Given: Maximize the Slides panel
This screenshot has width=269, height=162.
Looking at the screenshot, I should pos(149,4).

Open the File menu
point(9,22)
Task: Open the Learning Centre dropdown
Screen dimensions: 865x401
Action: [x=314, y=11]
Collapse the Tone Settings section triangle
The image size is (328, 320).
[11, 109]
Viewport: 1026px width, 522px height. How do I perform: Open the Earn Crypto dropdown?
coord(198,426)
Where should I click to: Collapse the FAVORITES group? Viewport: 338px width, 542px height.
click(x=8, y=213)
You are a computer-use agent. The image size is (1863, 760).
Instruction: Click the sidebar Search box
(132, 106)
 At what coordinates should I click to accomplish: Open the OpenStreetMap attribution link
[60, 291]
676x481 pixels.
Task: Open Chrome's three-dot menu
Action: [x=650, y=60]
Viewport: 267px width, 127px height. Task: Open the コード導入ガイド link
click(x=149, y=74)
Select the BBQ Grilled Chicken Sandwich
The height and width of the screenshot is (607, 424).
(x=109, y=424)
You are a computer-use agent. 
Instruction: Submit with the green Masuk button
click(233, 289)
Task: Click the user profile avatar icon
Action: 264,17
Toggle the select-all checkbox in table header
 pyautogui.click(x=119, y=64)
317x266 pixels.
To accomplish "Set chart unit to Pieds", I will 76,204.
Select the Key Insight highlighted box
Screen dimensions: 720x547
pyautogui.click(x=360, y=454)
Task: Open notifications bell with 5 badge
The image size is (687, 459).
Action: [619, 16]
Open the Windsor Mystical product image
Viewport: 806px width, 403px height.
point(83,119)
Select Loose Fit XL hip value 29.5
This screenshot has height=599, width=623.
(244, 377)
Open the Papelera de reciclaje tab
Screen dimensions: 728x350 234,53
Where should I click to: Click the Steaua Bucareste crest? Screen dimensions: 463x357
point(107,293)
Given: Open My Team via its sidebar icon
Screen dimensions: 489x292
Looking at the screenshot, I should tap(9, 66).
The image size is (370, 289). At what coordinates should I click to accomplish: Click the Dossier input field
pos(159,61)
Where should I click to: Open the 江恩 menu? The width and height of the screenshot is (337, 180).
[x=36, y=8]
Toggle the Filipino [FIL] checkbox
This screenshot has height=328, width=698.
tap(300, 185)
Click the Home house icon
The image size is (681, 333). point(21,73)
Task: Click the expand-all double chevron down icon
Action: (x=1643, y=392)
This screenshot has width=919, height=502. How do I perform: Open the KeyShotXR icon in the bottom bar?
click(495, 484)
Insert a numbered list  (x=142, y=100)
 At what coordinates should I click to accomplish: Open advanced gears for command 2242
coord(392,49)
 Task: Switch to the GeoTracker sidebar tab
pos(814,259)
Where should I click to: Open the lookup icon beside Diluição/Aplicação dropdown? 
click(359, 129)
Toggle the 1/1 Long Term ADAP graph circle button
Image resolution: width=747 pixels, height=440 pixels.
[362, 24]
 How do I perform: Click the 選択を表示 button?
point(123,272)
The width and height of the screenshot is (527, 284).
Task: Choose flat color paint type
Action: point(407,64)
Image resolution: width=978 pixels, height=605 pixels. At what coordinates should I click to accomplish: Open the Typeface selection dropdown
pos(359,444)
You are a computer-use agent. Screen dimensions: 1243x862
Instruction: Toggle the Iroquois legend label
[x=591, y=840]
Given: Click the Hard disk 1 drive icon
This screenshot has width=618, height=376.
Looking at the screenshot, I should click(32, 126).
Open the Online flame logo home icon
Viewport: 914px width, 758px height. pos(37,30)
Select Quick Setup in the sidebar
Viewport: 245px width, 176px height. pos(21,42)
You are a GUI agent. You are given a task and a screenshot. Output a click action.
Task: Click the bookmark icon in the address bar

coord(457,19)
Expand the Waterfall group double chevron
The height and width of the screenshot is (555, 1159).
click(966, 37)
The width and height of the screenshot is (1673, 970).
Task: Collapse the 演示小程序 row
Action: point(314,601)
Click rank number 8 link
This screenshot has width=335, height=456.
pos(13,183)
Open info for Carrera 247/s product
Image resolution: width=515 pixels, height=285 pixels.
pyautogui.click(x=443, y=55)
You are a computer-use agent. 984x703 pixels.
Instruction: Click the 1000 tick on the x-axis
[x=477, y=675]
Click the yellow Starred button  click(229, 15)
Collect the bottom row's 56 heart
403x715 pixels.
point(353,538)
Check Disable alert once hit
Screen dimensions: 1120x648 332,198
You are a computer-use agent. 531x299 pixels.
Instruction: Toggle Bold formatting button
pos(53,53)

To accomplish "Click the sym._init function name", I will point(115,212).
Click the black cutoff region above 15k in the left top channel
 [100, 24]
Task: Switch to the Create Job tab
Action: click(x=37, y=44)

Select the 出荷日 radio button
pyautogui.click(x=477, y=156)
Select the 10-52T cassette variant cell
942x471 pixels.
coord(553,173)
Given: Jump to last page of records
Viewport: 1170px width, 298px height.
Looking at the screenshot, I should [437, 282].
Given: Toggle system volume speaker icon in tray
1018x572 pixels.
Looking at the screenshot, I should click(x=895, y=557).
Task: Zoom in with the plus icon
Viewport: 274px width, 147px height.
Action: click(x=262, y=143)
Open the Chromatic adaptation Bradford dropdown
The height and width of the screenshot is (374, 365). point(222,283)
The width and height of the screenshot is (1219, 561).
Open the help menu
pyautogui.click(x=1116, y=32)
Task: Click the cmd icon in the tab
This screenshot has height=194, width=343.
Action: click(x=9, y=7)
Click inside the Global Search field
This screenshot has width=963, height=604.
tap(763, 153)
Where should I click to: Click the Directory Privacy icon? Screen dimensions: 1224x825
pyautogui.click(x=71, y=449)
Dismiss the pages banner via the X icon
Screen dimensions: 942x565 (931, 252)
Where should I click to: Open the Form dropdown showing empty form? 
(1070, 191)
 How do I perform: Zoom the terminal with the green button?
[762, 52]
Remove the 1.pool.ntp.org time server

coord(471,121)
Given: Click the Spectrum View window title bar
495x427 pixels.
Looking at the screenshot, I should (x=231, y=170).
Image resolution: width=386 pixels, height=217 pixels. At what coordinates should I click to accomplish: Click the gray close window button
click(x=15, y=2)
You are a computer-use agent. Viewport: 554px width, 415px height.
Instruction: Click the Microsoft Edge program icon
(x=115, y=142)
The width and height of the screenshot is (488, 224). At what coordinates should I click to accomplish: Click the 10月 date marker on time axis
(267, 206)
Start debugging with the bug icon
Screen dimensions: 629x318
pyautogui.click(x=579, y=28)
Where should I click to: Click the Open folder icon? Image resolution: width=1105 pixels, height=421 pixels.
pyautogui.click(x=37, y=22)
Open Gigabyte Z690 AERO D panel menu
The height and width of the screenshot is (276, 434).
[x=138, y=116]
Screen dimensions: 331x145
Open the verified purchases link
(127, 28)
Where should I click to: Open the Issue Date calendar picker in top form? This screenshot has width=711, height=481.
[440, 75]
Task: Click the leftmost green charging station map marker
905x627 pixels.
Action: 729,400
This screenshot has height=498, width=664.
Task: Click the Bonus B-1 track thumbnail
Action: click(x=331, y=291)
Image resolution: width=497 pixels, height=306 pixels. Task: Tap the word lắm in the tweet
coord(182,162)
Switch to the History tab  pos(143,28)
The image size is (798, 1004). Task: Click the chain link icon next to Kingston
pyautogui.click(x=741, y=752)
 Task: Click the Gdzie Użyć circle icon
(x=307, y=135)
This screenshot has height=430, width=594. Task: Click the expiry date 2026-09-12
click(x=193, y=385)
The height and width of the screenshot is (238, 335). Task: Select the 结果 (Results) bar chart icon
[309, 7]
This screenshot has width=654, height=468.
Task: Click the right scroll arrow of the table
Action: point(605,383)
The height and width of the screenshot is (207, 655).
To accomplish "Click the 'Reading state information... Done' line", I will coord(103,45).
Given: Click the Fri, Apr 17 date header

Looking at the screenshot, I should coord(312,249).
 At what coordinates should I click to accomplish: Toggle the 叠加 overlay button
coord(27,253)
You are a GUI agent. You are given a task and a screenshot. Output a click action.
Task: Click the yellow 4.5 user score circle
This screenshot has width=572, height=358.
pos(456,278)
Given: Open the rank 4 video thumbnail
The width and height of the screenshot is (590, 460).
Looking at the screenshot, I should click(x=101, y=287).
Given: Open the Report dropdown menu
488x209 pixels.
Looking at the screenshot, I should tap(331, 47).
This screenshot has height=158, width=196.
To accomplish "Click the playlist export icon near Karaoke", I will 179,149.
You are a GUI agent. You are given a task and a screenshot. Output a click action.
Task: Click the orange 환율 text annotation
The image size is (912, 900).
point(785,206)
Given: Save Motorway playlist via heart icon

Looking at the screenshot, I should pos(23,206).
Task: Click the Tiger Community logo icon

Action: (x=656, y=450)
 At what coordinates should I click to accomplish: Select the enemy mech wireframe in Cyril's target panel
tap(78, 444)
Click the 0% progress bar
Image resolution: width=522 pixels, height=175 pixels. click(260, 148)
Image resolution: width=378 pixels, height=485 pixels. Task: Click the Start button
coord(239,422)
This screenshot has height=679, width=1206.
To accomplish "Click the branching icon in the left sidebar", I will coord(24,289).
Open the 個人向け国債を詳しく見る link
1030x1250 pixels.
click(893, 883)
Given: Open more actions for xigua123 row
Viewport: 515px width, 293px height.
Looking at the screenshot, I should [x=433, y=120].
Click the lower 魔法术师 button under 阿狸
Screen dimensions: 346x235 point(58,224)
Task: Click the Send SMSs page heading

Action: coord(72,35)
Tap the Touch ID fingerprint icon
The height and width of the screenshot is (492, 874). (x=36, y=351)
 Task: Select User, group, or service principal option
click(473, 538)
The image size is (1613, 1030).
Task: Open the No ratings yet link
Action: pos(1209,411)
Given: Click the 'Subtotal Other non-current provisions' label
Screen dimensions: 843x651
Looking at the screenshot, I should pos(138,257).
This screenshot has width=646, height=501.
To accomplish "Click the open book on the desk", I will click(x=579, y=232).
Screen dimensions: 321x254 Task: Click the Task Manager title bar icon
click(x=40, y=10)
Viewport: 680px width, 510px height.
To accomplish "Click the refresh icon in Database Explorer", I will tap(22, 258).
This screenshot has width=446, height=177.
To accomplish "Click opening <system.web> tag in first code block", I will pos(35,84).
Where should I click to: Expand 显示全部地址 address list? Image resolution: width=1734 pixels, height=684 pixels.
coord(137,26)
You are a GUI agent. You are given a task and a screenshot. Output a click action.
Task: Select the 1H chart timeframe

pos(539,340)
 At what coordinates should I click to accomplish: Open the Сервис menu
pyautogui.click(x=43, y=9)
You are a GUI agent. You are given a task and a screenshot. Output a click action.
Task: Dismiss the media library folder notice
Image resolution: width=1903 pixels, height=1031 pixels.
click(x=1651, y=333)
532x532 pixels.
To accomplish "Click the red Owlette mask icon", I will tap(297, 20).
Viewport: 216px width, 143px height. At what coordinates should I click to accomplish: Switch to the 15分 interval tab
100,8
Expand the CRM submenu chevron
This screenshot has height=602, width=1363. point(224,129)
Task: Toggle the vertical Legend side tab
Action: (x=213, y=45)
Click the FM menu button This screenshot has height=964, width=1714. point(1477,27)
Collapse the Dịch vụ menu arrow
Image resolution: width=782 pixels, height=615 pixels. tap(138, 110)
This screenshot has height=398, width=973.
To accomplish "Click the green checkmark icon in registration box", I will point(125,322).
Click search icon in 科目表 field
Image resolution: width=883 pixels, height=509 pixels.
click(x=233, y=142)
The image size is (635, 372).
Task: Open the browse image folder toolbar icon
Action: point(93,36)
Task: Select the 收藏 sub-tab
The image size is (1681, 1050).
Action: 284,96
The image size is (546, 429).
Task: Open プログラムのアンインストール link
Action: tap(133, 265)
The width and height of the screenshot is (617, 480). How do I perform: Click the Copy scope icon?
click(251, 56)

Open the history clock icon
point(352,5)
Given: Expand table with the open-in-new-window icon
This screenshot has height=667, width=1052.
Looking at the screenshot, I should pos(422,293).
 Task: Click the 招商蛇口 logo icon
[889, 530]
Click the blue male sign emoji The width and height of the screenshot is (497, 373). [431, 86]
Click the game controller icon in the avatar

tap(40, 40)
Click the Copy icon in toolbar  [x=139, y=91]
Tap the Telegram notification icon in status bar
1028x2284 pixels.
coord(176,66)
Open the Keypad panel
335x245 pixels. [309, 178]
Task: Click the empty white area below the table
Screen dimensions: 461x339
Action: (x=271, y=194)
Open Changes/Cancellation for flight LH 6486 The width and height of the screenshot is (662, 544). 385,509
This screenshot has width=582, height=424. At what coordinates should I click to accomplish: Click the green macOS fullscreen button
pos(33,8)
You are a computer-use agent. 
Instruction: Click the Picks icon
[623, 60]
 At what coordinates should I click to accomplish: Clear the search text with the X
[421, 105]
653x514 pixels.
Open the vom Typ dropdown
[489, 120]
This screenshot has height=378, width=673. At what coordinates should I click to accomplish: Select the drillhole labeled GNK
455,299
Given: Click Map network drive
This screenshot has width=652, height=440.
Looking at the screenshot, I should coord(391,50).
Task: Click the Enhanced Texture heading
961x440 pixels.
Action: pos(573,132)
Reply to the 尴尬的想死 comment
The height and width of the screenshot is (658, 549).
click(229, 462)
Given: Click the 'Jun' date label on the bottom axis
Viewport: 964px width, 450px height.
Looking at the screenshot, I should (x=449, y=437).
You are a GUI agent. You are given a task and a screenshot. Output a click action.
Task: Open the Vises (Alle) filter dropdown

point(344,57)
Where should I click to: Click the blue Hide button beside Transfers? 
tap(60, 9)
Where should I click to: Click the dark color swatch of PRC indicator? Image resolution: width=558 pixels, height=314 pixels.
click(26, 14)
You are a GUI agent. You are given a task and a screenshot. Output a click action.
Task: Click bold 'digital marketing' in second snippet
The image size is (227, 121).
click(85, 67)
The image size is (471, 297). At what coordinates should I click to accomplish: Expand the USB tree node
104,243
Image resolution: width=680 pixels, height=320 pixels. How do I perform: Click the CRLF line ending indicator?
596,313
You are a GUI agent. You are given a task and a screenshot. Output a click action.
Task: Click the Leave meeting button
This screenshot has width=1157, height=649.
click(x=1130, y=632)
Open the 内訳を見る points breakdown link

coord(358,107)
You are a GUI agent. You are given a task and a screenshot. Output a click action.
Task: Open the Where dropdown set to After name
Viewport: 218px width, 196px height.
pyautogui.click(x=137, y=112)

□ □ □

Lines of the listing above that contain the word "name" should all be returned.

# YOUR SOLUTION
To accomplish "Click the sym._init function name", I will point(115,212).
Task: Open the Where dropdown set to After name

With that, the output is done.